BEGIN EXCERPT
HUSH At 10

On the anniversary of its release, a look at Mike Flanagan's thriller and its disabled — but far from incapable — heroine.
HUSH
Kate Siegel and John Gallagher Jr. in HUSH. (Credit: Netflix)

As a disabled woman, I’ve never seen myself represented much on-screen. But if there’s one genre that feels to get closest to my experience it’s the horror genre. Horror has always been hospitable to the outcast and the unconventional. Those deemed aesthetically different from others may be monstrous, but in some movies (like Freaks and Frankenstein) it is humanity that is revealed as the real monster. 

Horror is also the genre to illustrate the experiences of disabled women. Disabled women, historically, have tread a bloody road, from victim to final girl. Women in horror have to use their ingenuity to survive. But with disability it’s different. Disabled women in horror can’t just be creative, they have to adapt their limitations to the situation. On top of that, movies with disabled women at the forefront, open up the door to discussions of ableism and misogyny, as is the case with director Mike Flanagan’s Hush (2016).
END EXCERPT
BEGIN RECORD EXTRACTS
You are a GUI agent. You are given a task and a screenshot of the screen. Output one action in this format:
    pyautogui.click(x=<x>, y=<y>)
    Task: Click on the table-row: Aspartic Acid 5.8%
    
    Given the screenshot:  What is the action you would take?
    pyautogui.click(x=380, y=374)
END RECORD EXTRACTS
- _WHAT TO WORK ON_
Answer these from the piece on Hush:
(a) Which company is credited for the image of Kate Siegel and John Gallagher Jr.?
(b) Which two movies are named as examples in which humanity is revealed as the real monster?
(c) What year is given for Mike Flanagan's Hush?
The entries here come from a different source than the piece on Hush.

- _RESPONSE_
(a) Netflix
(b) Freaks and Frankenstein
(c) 2016